[Collected data entries]
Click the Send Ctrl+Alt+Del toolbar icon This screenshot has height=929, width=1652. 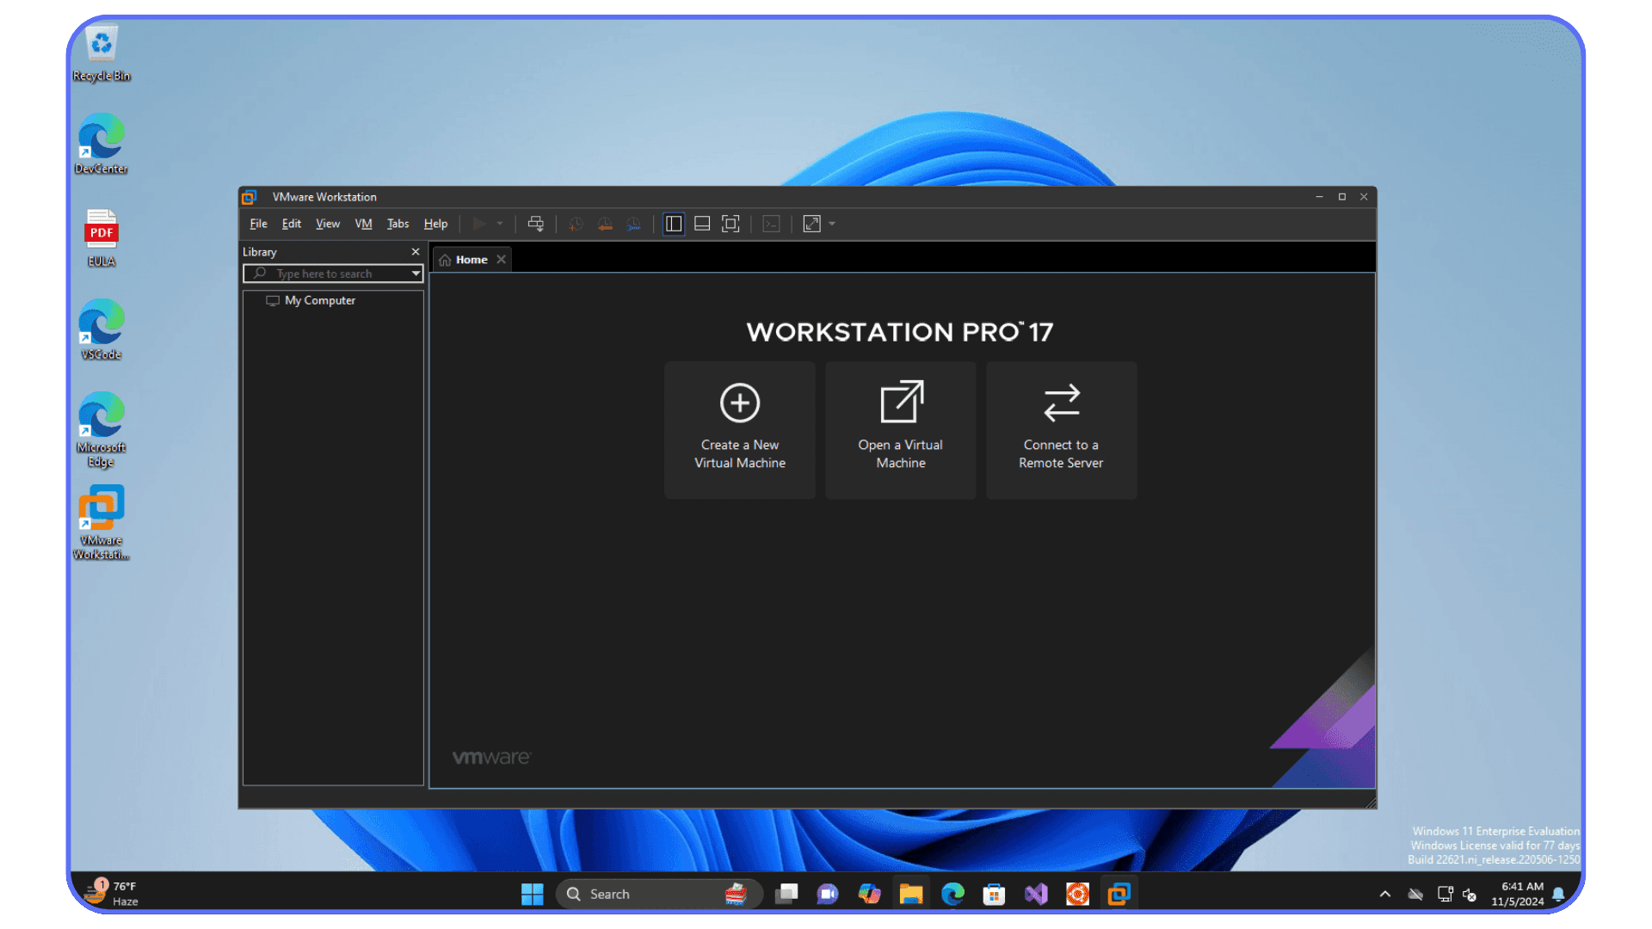click(x=535, y=224)
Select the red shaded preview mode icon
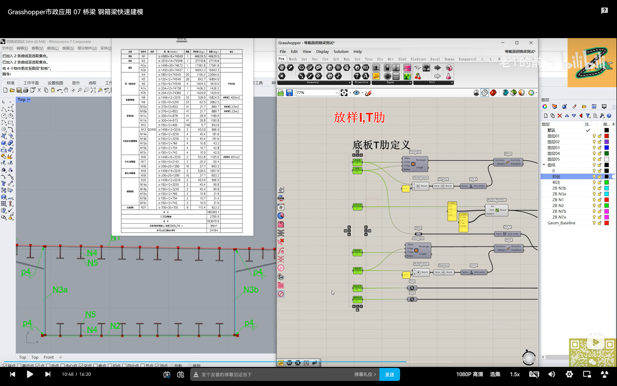Screen dimensions: 617x386 493,93
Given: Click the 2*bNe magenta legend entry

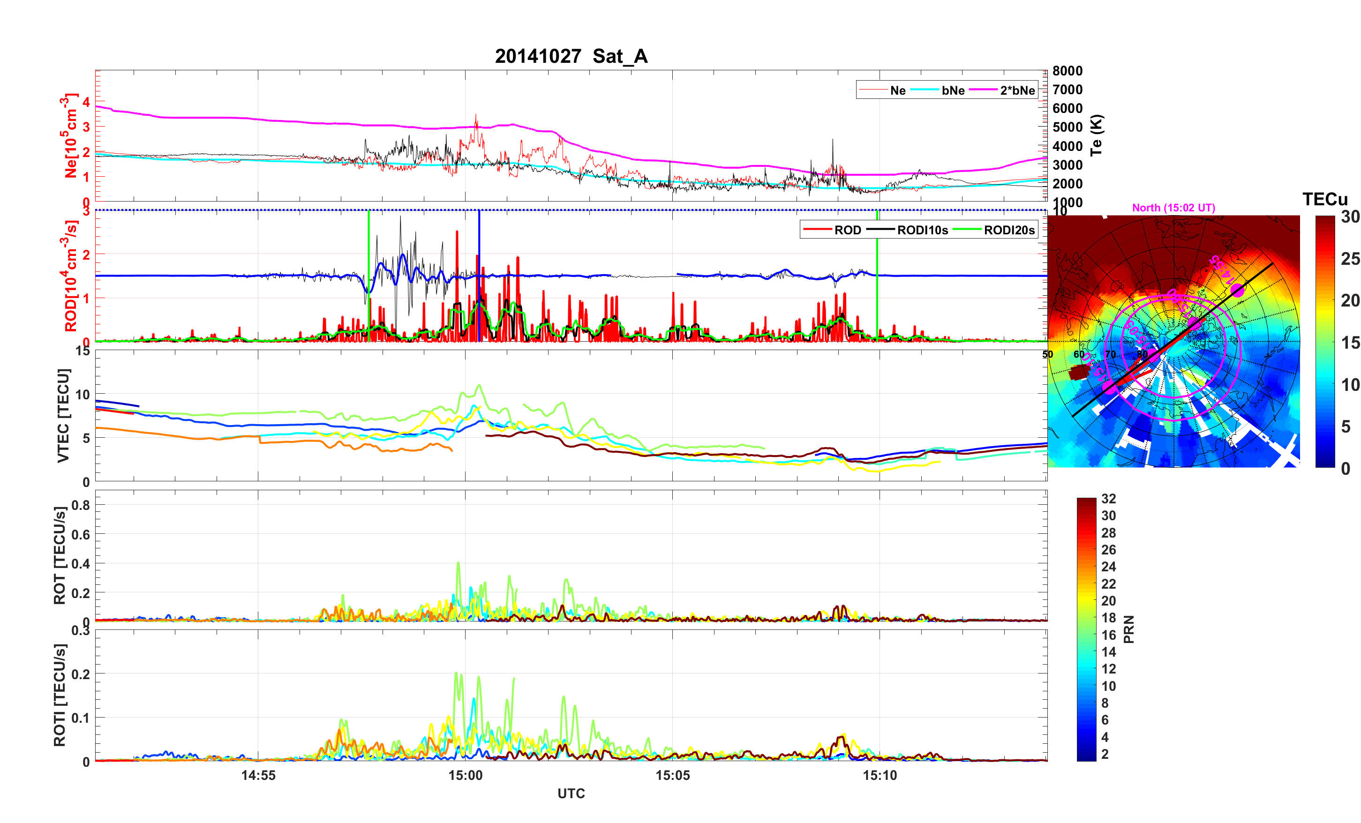Looking at the screenshot, I should pos(1017,91).
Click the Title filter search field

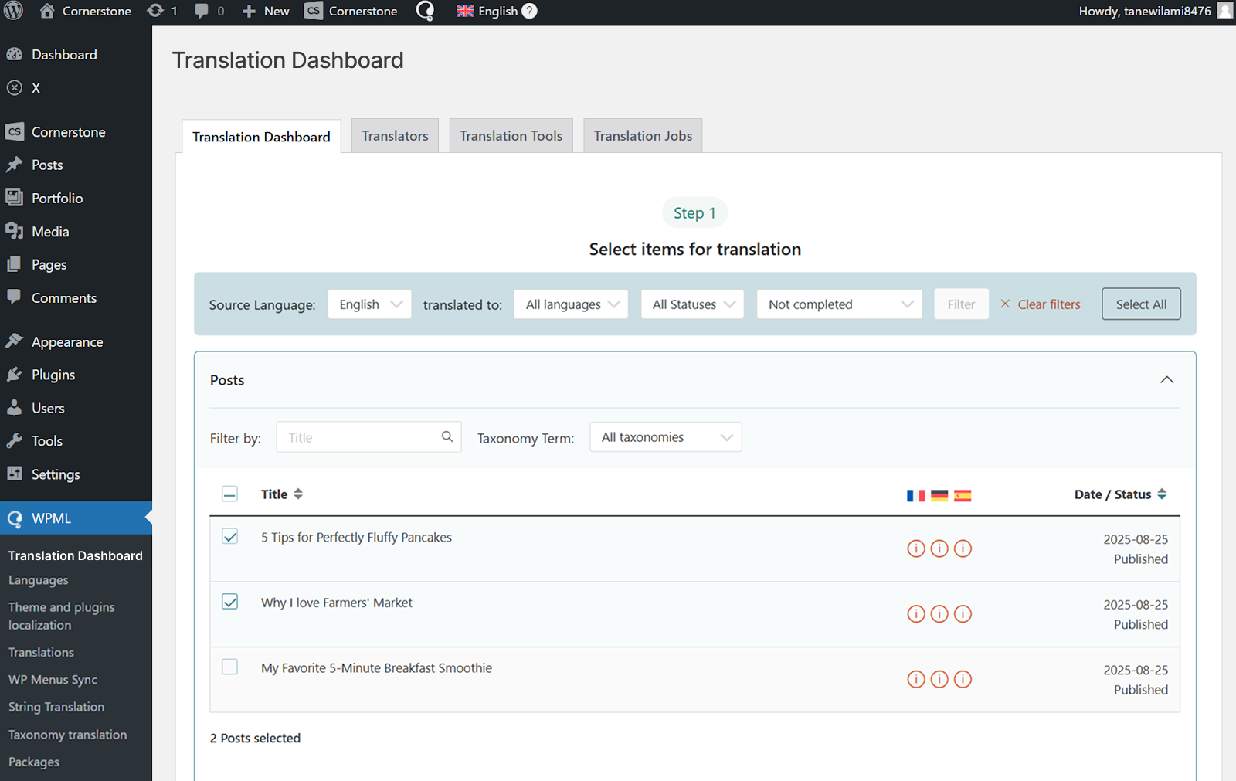click(363, 436)
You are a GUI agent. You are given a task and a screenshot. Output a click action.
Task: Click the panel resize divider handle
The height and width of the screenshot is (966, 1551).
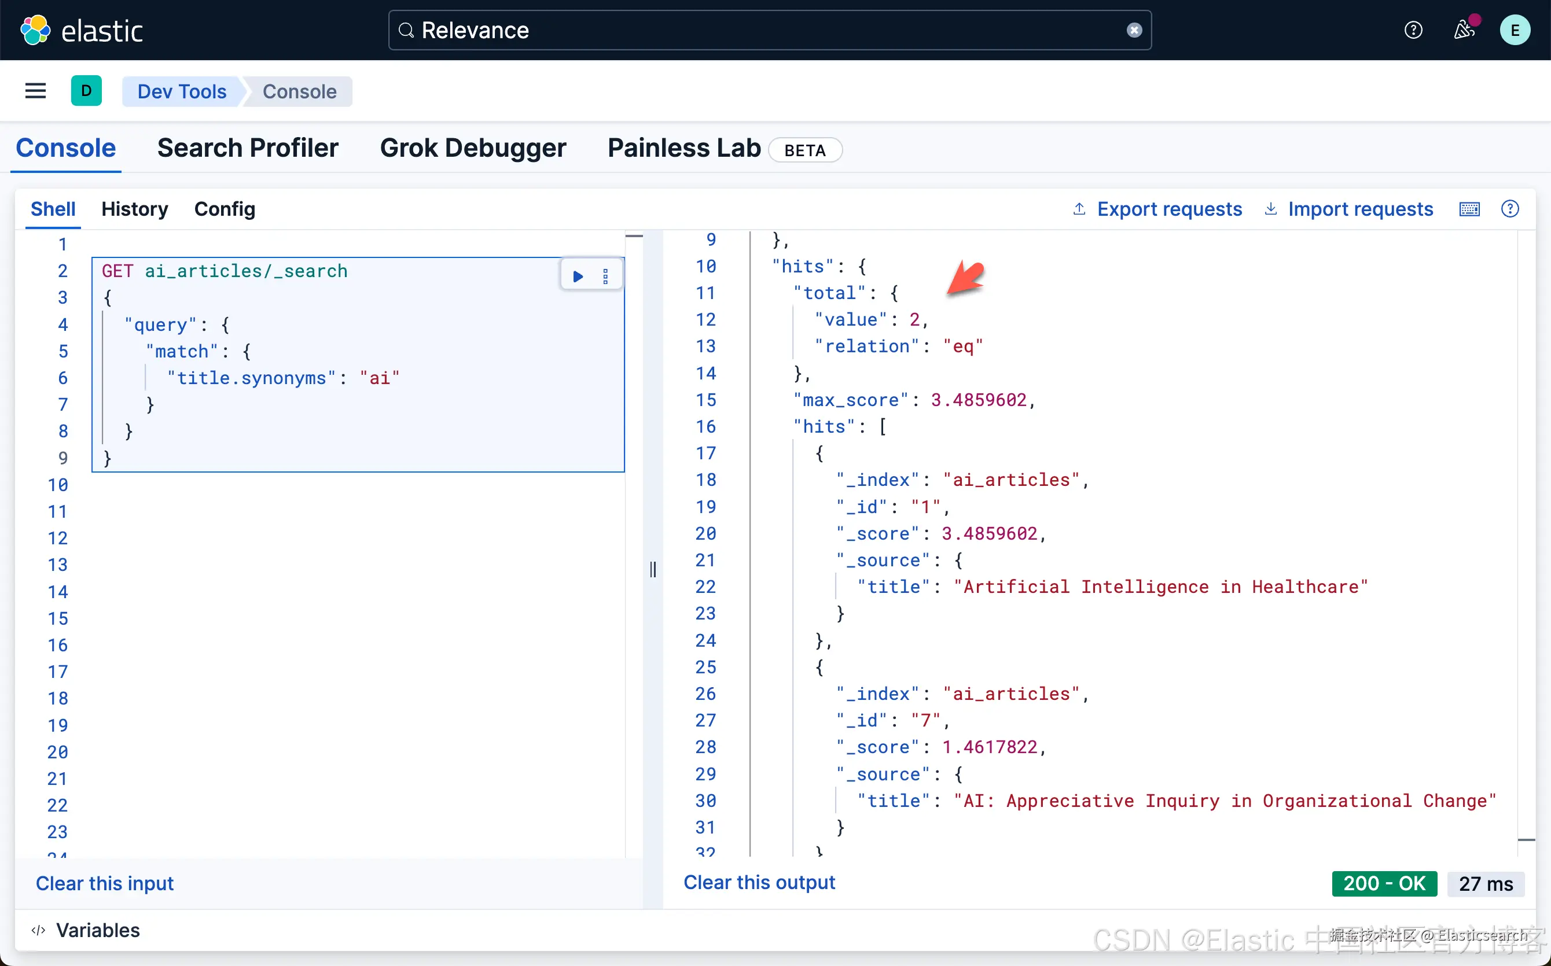[652, 569]
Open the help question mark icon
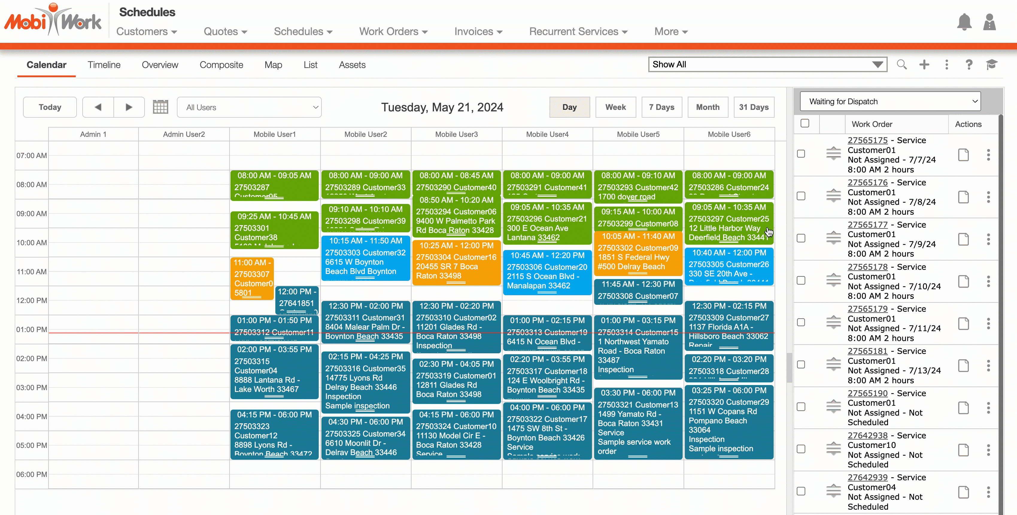 [968, 64]
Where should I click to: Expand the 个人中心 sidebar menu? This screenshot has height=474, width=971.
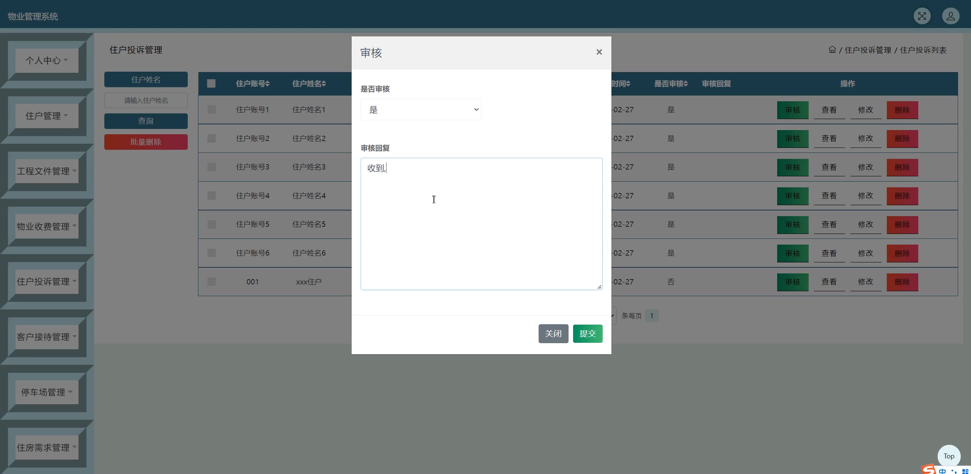point(47,60)
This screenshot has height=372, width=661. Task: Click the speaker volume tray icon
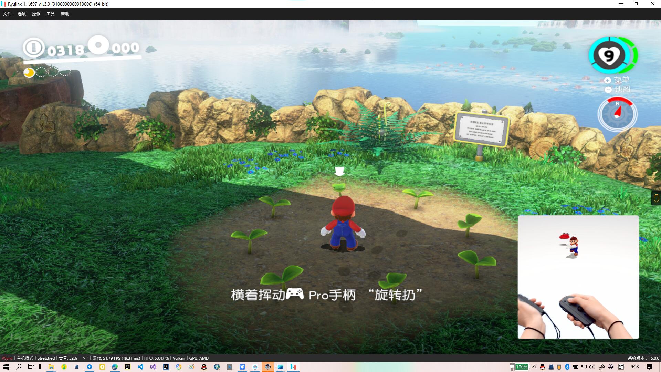click(x=592, y=367)
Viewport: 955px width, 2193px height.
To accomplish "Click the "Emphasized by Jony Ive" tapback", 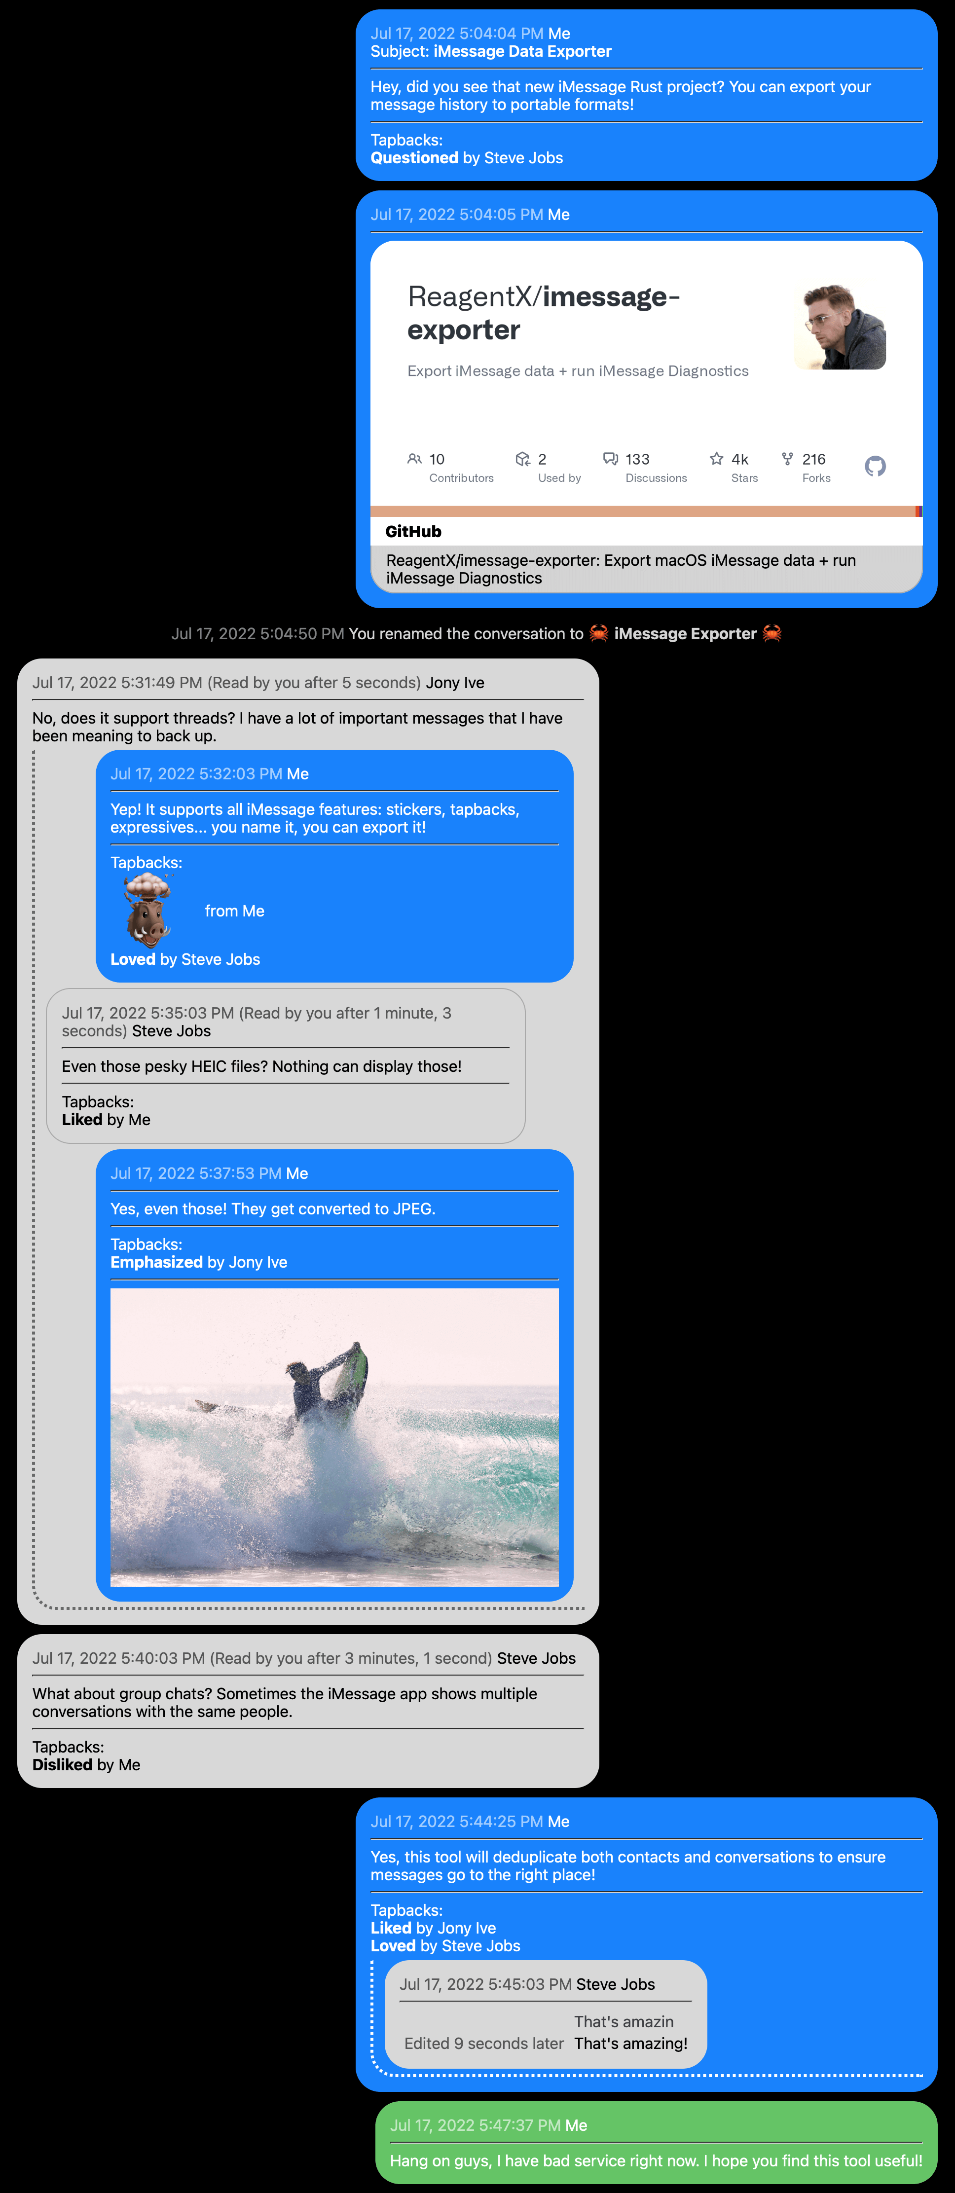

# [WORK INSTRUCTIONS]
Your reply should consist only of the lines running from the line with "Task: Click the panel resize divider handle" to the end of the entries, both included, copied exactly and without any pictures.

# [ANSWER SPACE]
Task: Click the panel resize divider handle
The height and width of the screenshot is (966, 1551).
[652, 569]
Open the help question mark icon
 [968, 64]
Where should I click to: Expand the 个人中心 sidebar menu? This screenshot has height=474, width=971.
point(47,60)
This screenshot has height=372, width=661. Task: Click the speaker volume tray icon
click(x=592, y=367)
Viewport: 955px width, 2193px height.
To accomplish "Click the "Emphasized by Jony Ive" tapback", 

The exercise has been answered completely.